Well, actually at 10:19 AM I kind of disproved myself, because I regressed the 1988-2007 data on surface measurements only (N=27,000) and got almost exactly the same slope (-0.010 vs. -0.011) as had been found at 10:06 using all the data (N=585,000).

January 4, 2015 2:34 pm

Fascinating discussion. For my part, it is interesting to look at the apparent oscillatory behavior within the limited time span. Once one approaches this from a viewpoint of possible oscillations, then assertions regarding linear trends must share the stage with that. Moreover, by applying a variation of the 10 year moving average, I think I had begun to account for concerns regarding localized and moving data stations, given ocean circulation rates.
In addition, given the reality of ocean circulation and mixing, it is interesting to look at the 1910-1920 data http://www.abeqas.com/global-ocean-ph-measured-1910-1920/
and see how it roughly captures the profiles of later decades (see same site, other decades featured), even though the sampling locations in 1910 – 1920 set were severely limited in geographic extent compared to later decades.
For what it is worth, the relation of the data time series construction for a 10 year trailing average (yta) to the 10 yta for the Pacific Decadal Oscillation (PDO) is of great interest to me.
http://www.abeqas.com/global-ocean-ph-pdo/
In fact it was an inspiration for much of the work I have done this year regarding successful use of the PDO as a hydrologic forecasting tool in the US Southwest. Had I not observed this interesting similarity between the PDO and ocean pH curves (10 yta version), I might not have decided to attempt to produce a hydrologic forecast for my subject area.
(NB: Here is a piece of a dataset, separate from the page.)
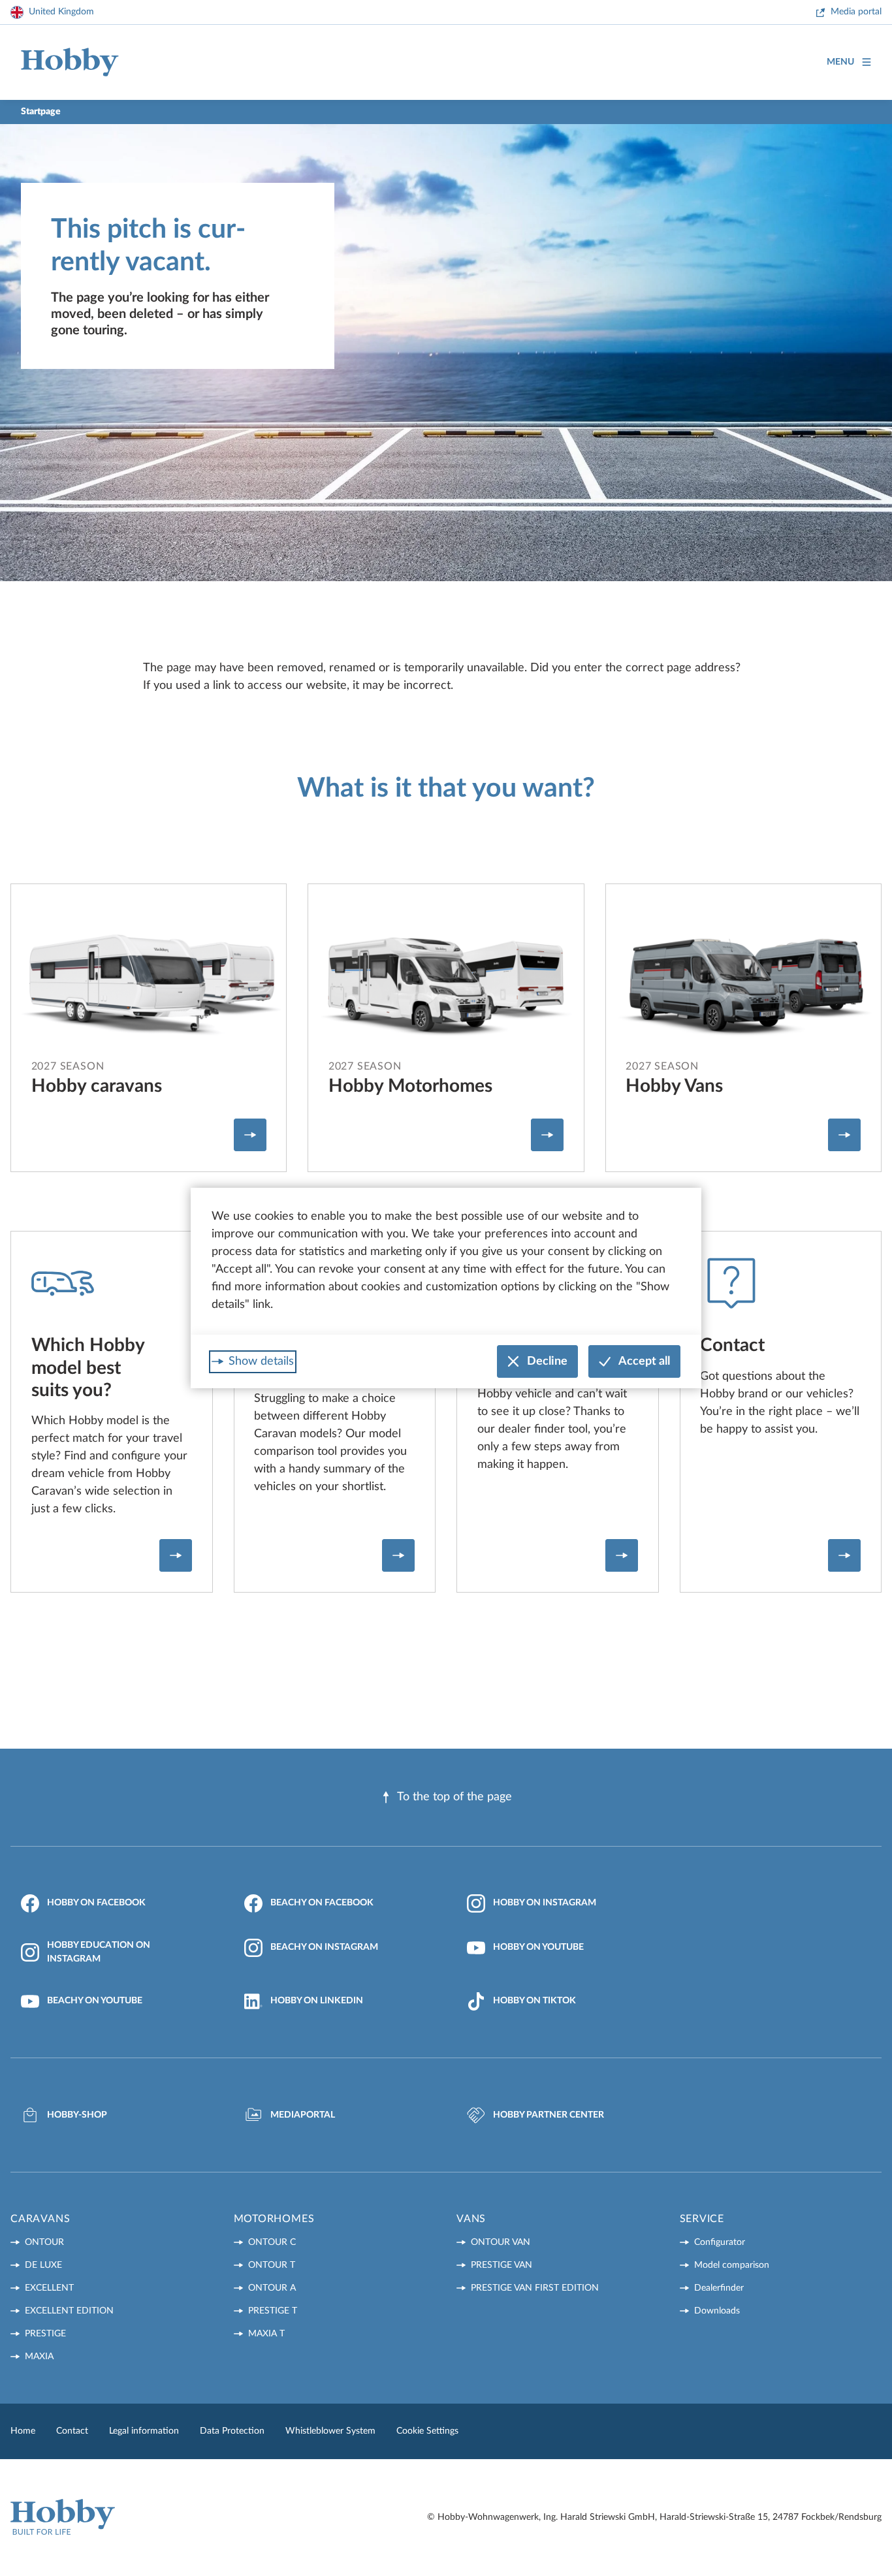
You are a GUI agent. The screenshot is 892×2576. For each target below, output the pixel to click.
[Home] (69, 62)
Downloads (717, 2310)
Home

Now I have a successful forecast under my belt (is not that a possible signature of real scientific progress?) and I now collaborate with Dr. Petr Chylek of LANL on further integration of ocean oscillation based (and other drivers) hydrologic forecasting.
I note finally, that the omission of this data was the primary news feature. I don’t understand how anyone can conclude that the omission actions are remotely defendable. As many have stated, this is wrong, regardless of any opinion one develops concerning this data after the fact.